Segundo o Ministério da Saúde, houve uma queda no índice de cobertura de alguns imunizantes oferecidos no Sistema Único de Saúde (SUS). Em 2016, por exemplo, a cobertura da segunda dose da vacina tríplice viral, que protege contra sarampo, caxumba e rubéola, teve adesão de apenas 76,7% do público-alvo.

Embora esse movimento seja recente no Brasil, em países da Europa e nos Estados Unidos, a recusa à vacinas já está gerando grandes impactos na saúde. Neste ano, durante os dois primeiros meses, mais de 1.500 casos de sarampo foram relatados em 14 países europeus. O Centro Europeu para a Prevenção e o Controle de Doenças atrelou esse número “ao acúmulo de indivíduos não vacinados”.

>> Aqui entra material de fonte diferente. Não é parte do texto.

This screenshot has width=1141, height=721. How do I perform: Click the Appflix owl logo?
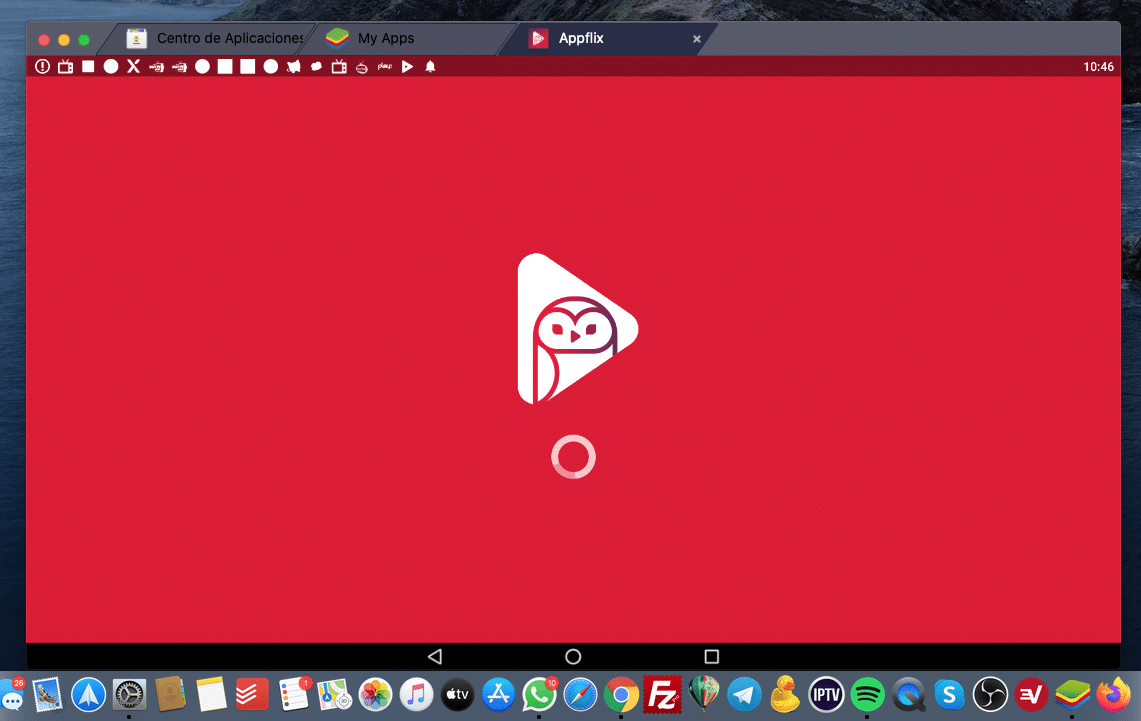(575, 328)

Tanto no Brasil quanto nesses países, a disseminação de informações contra as vacinas ocorre principalmente via redes sociais. Recentemente, uma pesquisa realizada pela Agência Estado, identificou que, no Facebook BR, cinco desses, reunindo mais de 13,2 mil pessoas. Nesses locais, os pais argumentam sobre a decisão de não vacinarem os filhos, utilizando matérias de cunho duvidoso. Além disso, eles também trocam informações para não serem denunciados.

Tanto a Sociedade Brasileira de Imunizações (SBIm) e a Sociedade Brasileira de Pediatria (SBP) se posicionaram contra esses movimentos e alertaram sobre os riscos que a falta de vacinação pode causar na saúde pública, aumentando o risco de epidemias de doenças que podem ser combatidas por meio da vacina.